Global Economy Expert

Timothy Taylor is an American economist. He is managing editor of the Journal of Economic Perspectives, a quarterly academic journal produced at Macalester College and published by the American Economic Association. Taylor received his Bachelor of Arts degree from Haverford College and a master's degree in economics from Stanford University. At Stanford, he was winner of the award for excellent teaching in a large class (more than 30 students) given by the Associated Students of Stanford University. At Minnesota, he was named a Distinguished Lecturer by the Department of Economics and voted Teacher of the Year by the master's degree students at the Hubert H. Humphrey Institute of Public Affairs. Taylor has been a guest speaker for groups of teachers of high school economics, visiting diplomats from eastern Europe, talk-radio shows, and community groups. From 1989 to 1997, Professor Taylor wrote an economics opinion column for the San Jose Mercury-News. He has published multiple lectures on economics through The Teaching Company.
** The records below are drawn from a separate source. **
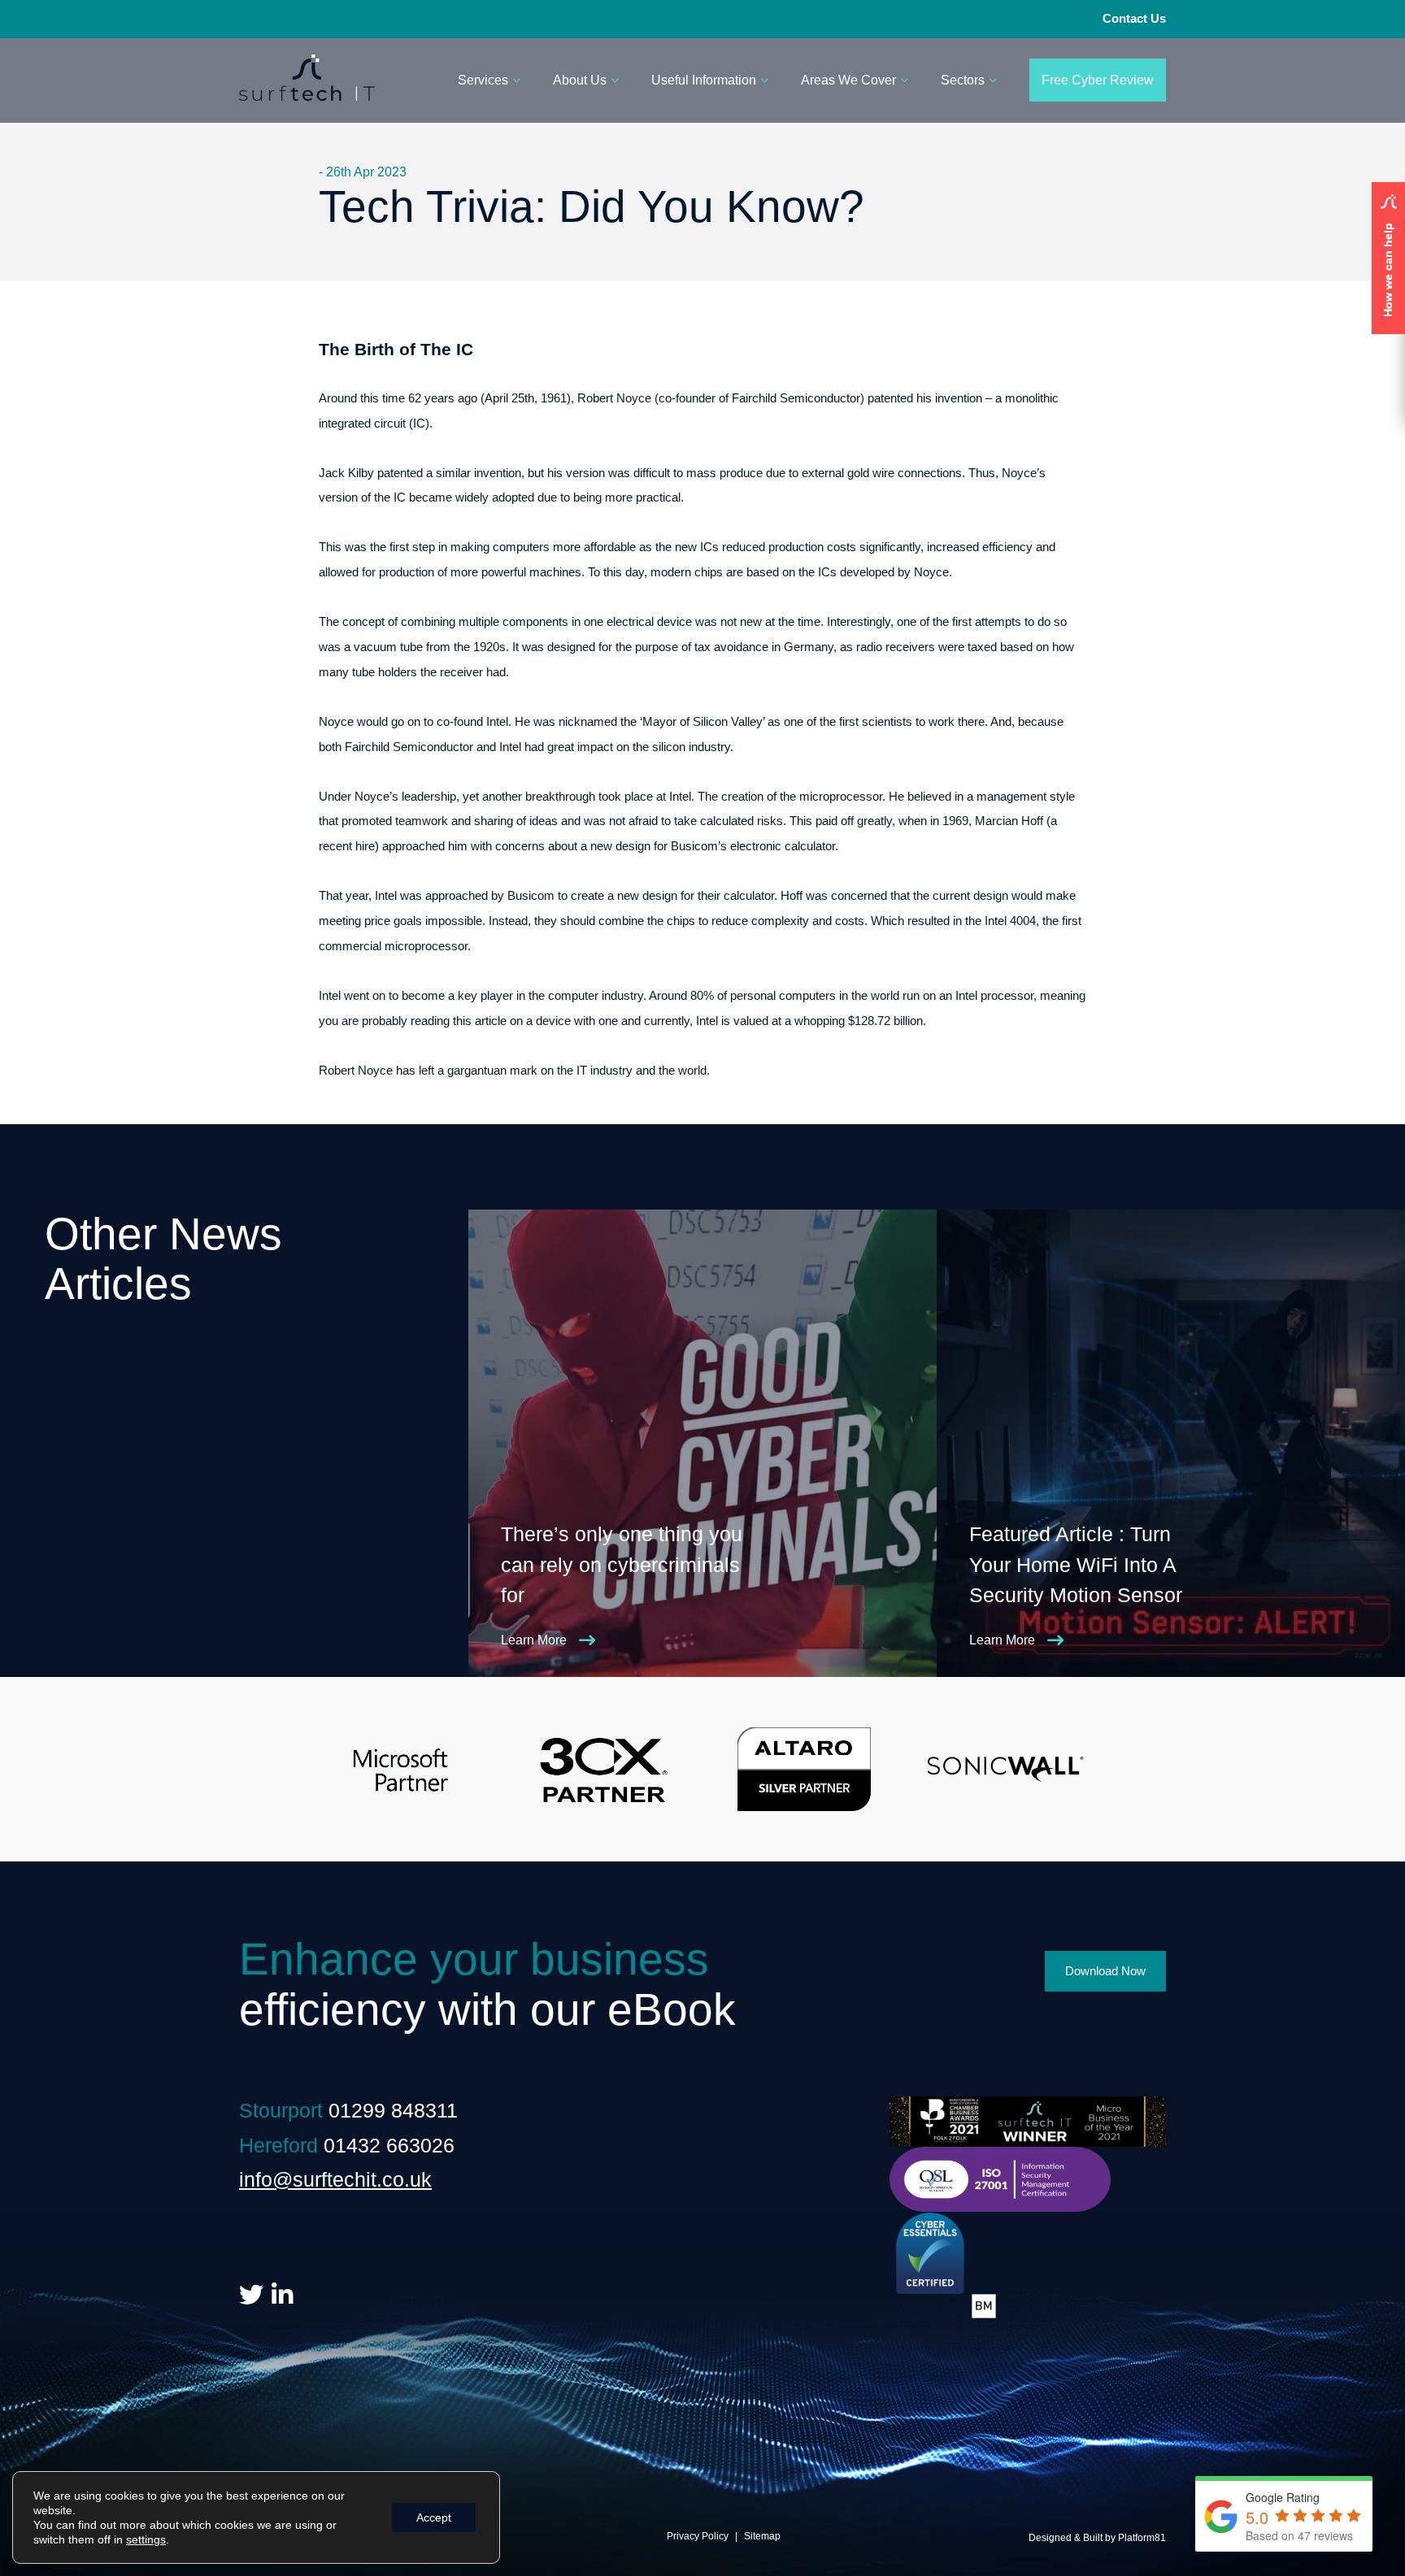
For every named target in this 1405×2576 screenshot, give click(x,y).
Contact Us (1134, 18)
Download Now (1105, 1971)
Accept (433, 2517)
With Rudolph Penner and Isabel Sawhill, he is co-author of Updating America's Social Contract (2000), whose first chapter provided an early radical centrist perspective, "An Agenda for the Radical Middle". Taylor is also the author of The Instant Economist: Everything You Need to Know About How the Economy Works, published by the Penguin Group in 2012. The fourth edition of Taylor's Principles of Economics textbook was published by Textbook Media in 2017.